> WORK INSTRUCTION:
Each entry below is to be copied verbatim, with no line missing.

Records drawn from a dataset:
= Beginning of Section =

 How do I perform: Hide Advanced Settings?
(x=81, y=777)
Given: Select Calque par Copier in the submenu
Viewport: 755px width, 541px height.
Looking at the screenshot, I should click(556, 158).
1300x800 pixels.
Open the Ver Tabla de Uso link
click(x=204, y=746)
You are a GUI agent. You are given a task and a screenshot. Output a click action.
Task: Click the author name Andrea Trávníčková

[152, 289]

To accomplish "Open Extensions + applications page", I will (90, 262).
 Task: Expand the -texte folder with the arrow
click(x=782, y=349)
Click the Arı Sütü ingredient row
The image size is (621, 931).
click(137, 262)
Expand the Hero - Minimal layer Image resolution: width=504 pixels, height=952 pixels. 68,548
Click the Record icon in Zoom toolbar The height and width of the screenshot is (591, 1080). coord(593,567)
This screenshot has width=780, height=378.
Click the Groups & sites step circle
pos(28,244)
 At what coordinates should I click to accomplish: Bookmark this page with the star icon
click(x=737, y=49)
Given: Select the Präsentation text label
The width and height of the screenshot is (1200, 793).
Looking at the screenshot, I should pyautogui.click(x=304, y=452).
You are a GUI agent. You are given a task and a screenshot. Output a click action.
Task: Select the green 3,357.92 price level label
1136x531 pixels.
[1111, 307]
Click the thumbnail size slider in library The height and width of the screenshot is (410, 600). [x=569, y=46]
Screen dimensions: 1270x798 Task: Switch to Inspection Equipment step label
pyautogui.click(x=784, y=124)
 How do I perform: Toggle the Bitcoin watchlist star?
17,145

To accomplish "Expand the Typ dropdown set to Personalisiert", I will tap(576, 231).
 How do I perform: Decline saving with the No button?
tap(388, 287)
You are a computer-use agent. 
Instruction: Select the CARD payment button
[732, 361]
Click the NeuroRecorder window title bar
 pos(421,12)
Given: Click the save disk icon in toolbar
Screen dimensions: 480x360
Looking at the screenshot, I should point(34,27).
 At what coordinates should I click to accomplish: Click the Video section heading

= End of Section =

> TASK RESPONSE:
 How do I perform: Hide Advanced Settings?
(x=81, y=777)
Given: Select Calque par Copier in the submenu
Viewport: 755px width, 541px height.
Looking at the screenshot, I should click(556, 158).
1300x800 pixels.
Open the Ver Tabla de Uso link
click(x=204, y=746)
You are a GUI agent. You are given a task and a screenshot. Output a click action.
Task: Click the author name Andrea Trávníčková

[152, 289]

To accomplish "Open Extensions + applications page", I will (90, 262).
 Task: Expand the -texte folder with the arrow
click(x=782, y=349)
Click the Arı Sütü ingredient row
The image size is (621, 931).
click(137, 262)
Expand the Hero - Minimal layer Image resolution: width=504 pixels, height=952 pixels. 68,548
Click the Record icon in Zoom toolbar The height and width of the screenshot is (591, 1080). coord(593,567)
This screenshot has width=780, height=378.
Click the Groups & sites step circle
pos(28,244)
 At what coordinates should I click to accomplish: Bookmark this page with the star icon
click(x=737, y=49)
Given: Select the Präsentation text label
The width and height of the screenshot is (1200, 793).
Looking at the screenshot, I should pyautogui.click(x=304, y=452).
You are a GUI agent. You are given a task and a screenshot. Output a click action.
Task: Select the green 3,357.92 price level label
1136x531 pixels.
[1111, 307]
Click the thumbnail size slider in library The height and width of the screenshot is (410, 600). [x=569, y=46]
Screen dimensions: 1270x798 Task: Switch to Inspection Equipment step label
pyautogui.click(x=784, y=124)
 How do I perform: Toggle the Bitcoin watchlist star?
17,145

To accomplish "Expand the Typ dropdown set to Personalisiert", I will tap(576, 231).
 How do I perform: Decline saving with the No button?
tap(388, 287)
You are a computer-use agent. 
Instruction: Select the CARD payment button
[732, 361]
Click the NeuroRecorder window title bar
 pos(421,12)
Given: Click the save disk icon in toolbar
Screen dimensions: 480x360
Looking at the screenshot, I should point(34,27).
 At what coordinates should I click to accomplish: Click the Video section heading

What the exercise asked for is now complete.